Rising food prices have been a real concern as families are starting to feel the squeeze when it comes to putting dinner on the table.

While farmers may be responsible for growing the crops, raising cattle, and feeding the nation, they are not responsible for the rise in prices you see at the grocery store.

Like everything in trade, commerce, and production, the end cost is eventually determined by the cost of producing goods in the first place.

Local Beeton farmer, John Alexiou, places the blame on federal government policies that have placed a tariff on fertilizers as well as fuel prices which have more than doubled over the past two years.

John raises cash crops like wheat, potatoes, beans, and corn on his farms in Beeton and Cobdon. John and other farmer want the public to know it’s not farmers who are raising the cost of food.

A lot of the fertilizers that farmers need to grow crops originates in Russia. The Federal government has placed a tariff on Russian fertilizers as a response to the Russian invasion of Ukraine, however the tariff is levied against Canadian farmers – not the Russians.

“The government has put some nasty tariffs on us that the consumer doesn’t know about,” John explained. “The majority of our fertilizer comes from Russia. That’s where all the deposits are – potash, nitrogen, phosphorous. There is a lot of potash in Saskatchewan, but nitrogen and potassium, a lot of that comes from Russia. It’s a good practice for farmers to buy fertilizer in the winter before the price goes up in the spring. The government put a 35 per cent tariff on us to slow us down from buying fertilizer. It’s punishing us. If we don’t put fertilizer down we’re not going to have a crop, then you’re going to get food shortages for sure. If you don’t put fertilizer down, it’s a recipe for disaster. My fertilizer bill is up 48 per cent before the tariff, and the tariff is 35 per cent, so we’re pushing over 80 per cent on production just to grow.
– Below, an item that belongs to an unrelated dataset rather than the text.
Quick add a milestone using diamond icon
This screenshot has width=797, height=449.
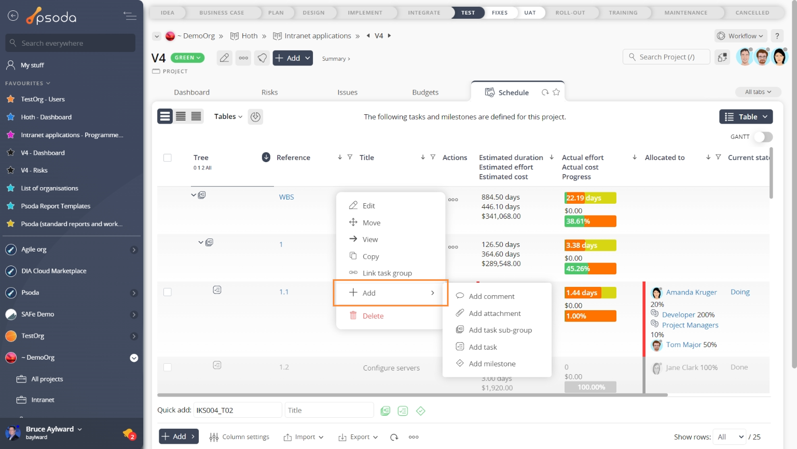point(420,411)
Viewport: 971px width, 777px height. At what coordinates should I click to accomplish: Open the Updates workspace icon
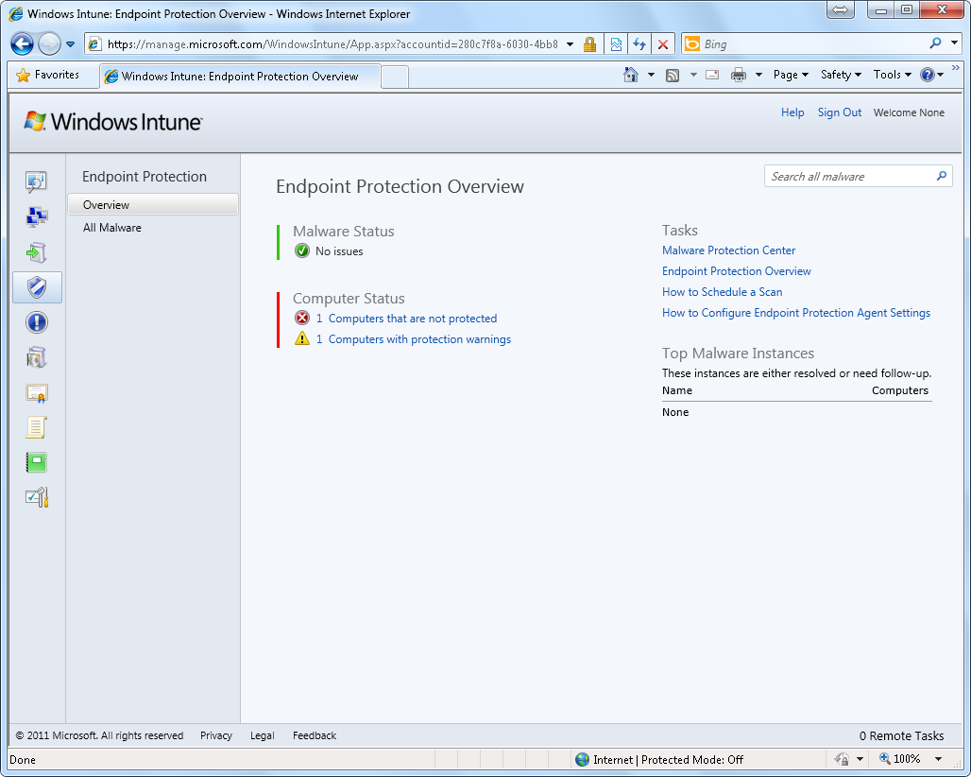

Last year for potatoes I was spending $300 per acre on fertilizer, this year it’s $600, now add the 35 per cent tariff on top of that.”

In addition, tractors and machinery required to run a farm need fuel. With fuel prices doubled over the past year, farmers are spending that much more every time they need to plow a field or harvest a crop.

All this is forcing the cost of production up.

John predicts that you can expect to see prices in grocery stores increase dramatically in the near future.

“The grocery store – the price there hasn’t increased accordingly, because the crop that we are growing and that is costing double, hasn’t made it to the shelf yet. For example, right now, there’s no money in potatoes. I’m doing a Hail Mary hoping they will pay more. Farmers are price takers, not price makers. We don’t make the prices, we have to take what they pay. Our government is punishing us, while thinking they are punishing them. At the end of the day, that’s our livelihood. We depend on fertilizer to grow our crops. We’re still going to buy it – we need it. It’s a need, not a want. I’d like to know where the tariff money is going. It’s not that Putin is charging us more, it’s Canada saying, if you want to buy Russian fertilizer you’re going to pay 35 per cent more.”

To make the situation even worse, the government backdated the tariff six months, so farmers have to pay extra for fertilizer they bought even before the Russian invasion of Ukraine began.

A letter from Holmes Agro, a retail fertilizer supplier to Ontario farmers, urges farmers to contact local elected officials and MPs to explain that the tariffs do not penalize the Russian producers but place an unfair burden on Ontario farmers.

The letter goes on to say, “The challenge we now face, is the 35% tariff on existing purchase orders made prior to March 2nd. Since the purchase contracts were done months ago, this tariff does not penalize the Russian business but only impacts the Ontario Farmers.”

John said farming associations have been lobbying the federal government without success. They have had more understanding at the provincial level, but the provincial government does not have any kind of real jurisdiction on the matter.

“This is something consumers have to understand. If we’re at 80 per cent higher in production, once these crops get harvested and processed it’s going to be a rude awakening for consumers.”